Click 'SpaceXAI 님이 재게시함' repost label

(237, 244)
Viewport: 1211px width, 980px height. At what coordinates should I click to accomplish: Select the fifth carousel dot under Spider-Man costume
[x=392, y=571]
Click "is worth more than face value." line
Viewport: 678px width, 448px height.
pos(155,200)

▶ _HOW TO COMPLETE THIS TASK_
All of the data must be written out again, exactly as it stands.

▶ _WORKED SOLUTION_
Click 'SpaceXAI 님이 재게시함' repost label

(237, 244)
Viewport: 1211px width, 980px height. At what coordinates should I click to accomplish: Select the fifth carousel dot under Spider-Man costume
[x=392, y=571]
Click "is worth more than face value." line
Viewport: 678px width, 448px height.
pos(155,200)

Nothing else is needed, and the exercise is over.